The Swinging Friar has been a mascot with the team as early as 1958, when the Padres were still a member of the Pacofoc Coast League, a minor league baseball organization. He was named after the Spanish Franciscan friars, who founded the Mission San Diego de Alcala, around which the city of San Diego began to emerge in the 18th century. The Padres joined Major League Baseball in 1969 and kept the popular mascot. He was even on the team emblem until 1984. Wanting a more "professional" image, the owners introduced a more corporate logo. In 1996, he was brought back as a sleeve patch for the club's blue alternate jerseys, and though the team has changed its logo and colors since then, the Friar remains there to this day.
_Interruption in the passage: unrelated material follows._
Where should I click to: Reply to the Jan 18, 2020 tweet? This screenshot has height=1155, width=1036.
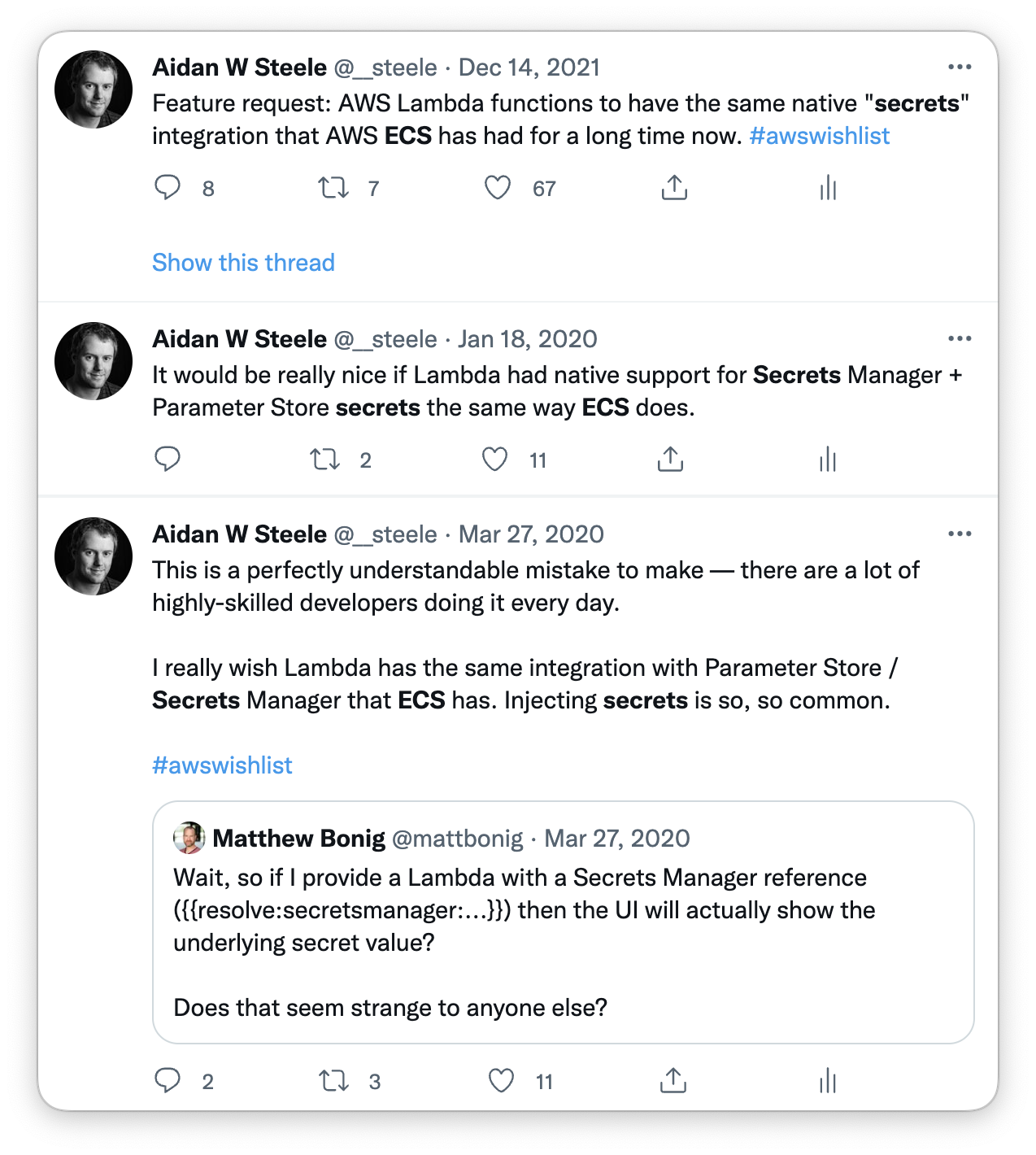pyautogui.click(x=168, y=460)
The Swinging Friar is a cartoon-like character, pudgy, balding, and always smiling. He is dressed as a friar with a tonsure, sandals, a dark hooded cloak, and a rope around the waist. He swings a baseball bat; but reportedly, in some years he swings left-handed, in other years he swings right-handed, he may be ambidextrous, or even a switch hitter. On home game Sundays, the Friar wears a special camouflage cloak as the team honors the military background of San Diego with similar uniforms.
Originally, The Swinging Friar was represented at the ballpark as a real man wearing a friar outfit. Since his return, the character has been a full mascot costume.
Some in the past have confused The San Diego Chicken as the mascot of the Padres. Although he does make appearances occasionally at San Diego sporting events, he has never been the official mascot of any San Diego sports team.